The review seeks to identify whether the design, build, commissioning and maintenance of the hospitals have had an adverse impact on the risk of healthcare associated infection.
Since opening its doors in 2015 the Queen Elizabeth University Hospital (QEUH) has had problems with microorganisms. These have been linked to the ventilation system and issues with water quality. A small number of patients have contracted severe infections.
In January, fungal infections due to contact with pigeon droppings in the hospital caused the death of a 10-year-old child and 73-year-old woman.
In February 2016, less than a year after its opening, surgeries were cancelled after a plumbing leak led to sewage entering a brain surgery unit, resulting in a theatre temporarily being shut at the Institute of Neurosciences.
In August 2017, cladding was removed from the fourth to the 14th floors of the QEUH when investigations revealed it was similar to that used at Grenfell tower.
One month later a glass pane fell from the 10th floor near the main entrance.
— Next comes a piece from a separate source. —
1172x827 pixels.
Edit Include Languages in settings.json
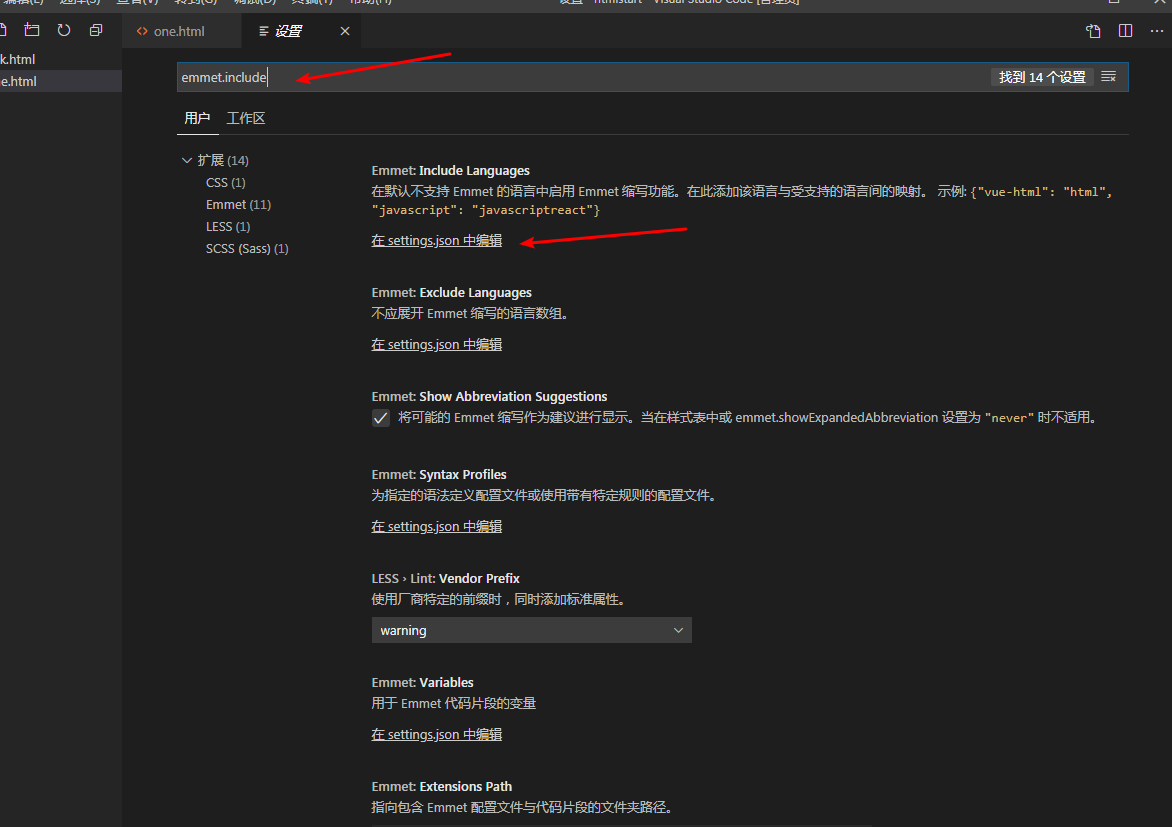[x=436, y=240]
Glass panes had previously fallen off the building in May and July of 2017.
In September 2018, two wards had to be temporarily closed at the Royal Hospital for Children (RHC) when six children became infected with bacteria from the water supply.
As of July this year, hospital bosses had to cough up nearly £450,000 on pest control after patients contracted an infection caused by pigeon excretion.
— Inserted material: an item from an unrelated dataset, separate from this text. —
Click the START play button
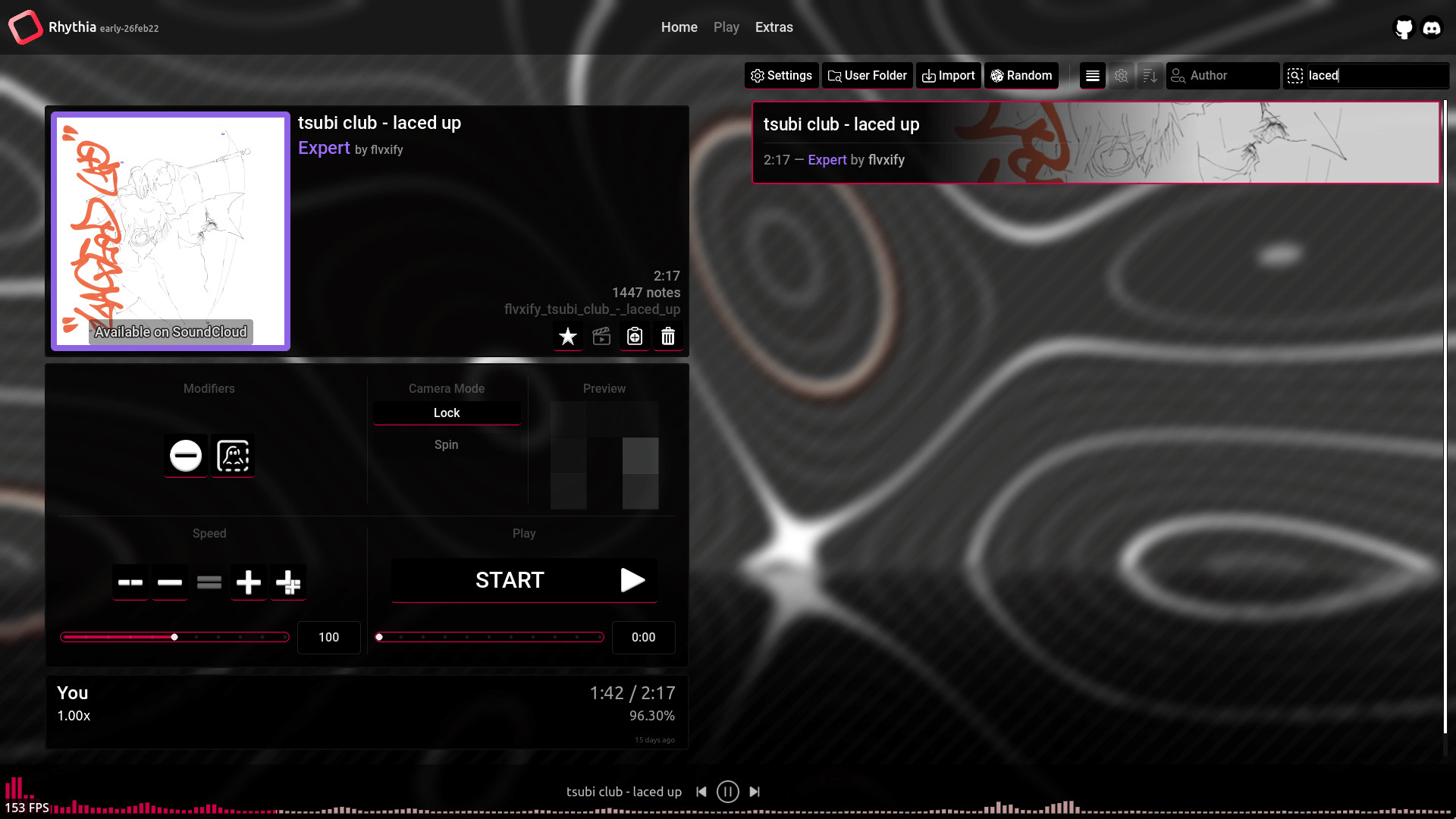The width and height of the screenshot is (1456, 819). click(524, 580)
Concern exists, both public and professional, that the built environment at the QEUH and RHC is compromising best practice in infection control and prevention and increasing the risk of healthcare-associated infection.
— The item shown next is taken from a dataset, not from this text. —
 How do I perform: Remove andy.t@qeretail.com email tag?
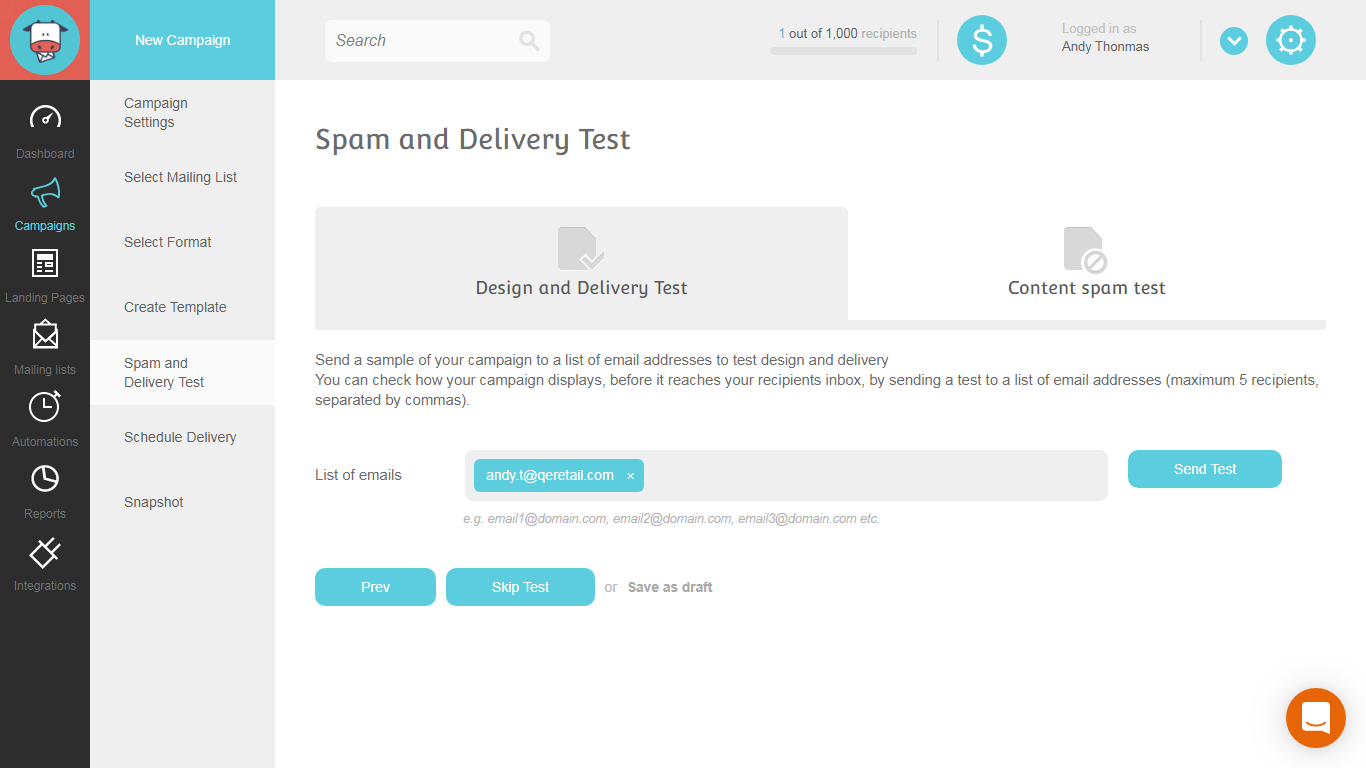click(630, 476)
Health Secretary Jeane Freeman has now launched a review into the hospitals, saying the safety and well-being of all patients and their families is her top priority, and should be the primary consideration in all NHS construction projects.
“I want to make sure this is the case for all future projects, which is why, following calls from affected parents, I am announcing a public inquiry to examine the new Royal Hospital for Children and Young People and the Queen Elizabeth University Hospital sites,” Freeman said.
The Health Secretary has appointed two public healthcare experts to co-chair the Independent Review. On 27 June, the co-chairs launched a formal call for evidence. The review will specifically look at the new QUEH and RHC. Documentation has been reviewed and individuals involved in statutory inquiries or independent reviews have been consulted as part of the review. This autumn, interviews will be held with key stakeholders.
The local community welcomed the announcement of the public inquiry, but at the same time reflected that the inquiry is long overdue. Alison Johnstone, of the Scottish Greens, commented that the Health Secretary must not use the inquiry as “an excuse to avoid legitimate parliamentary scrutiny”.
The recommendations made by the review will be made public and the Scottish Government will inform Parliament of its response to the review’s recommendations.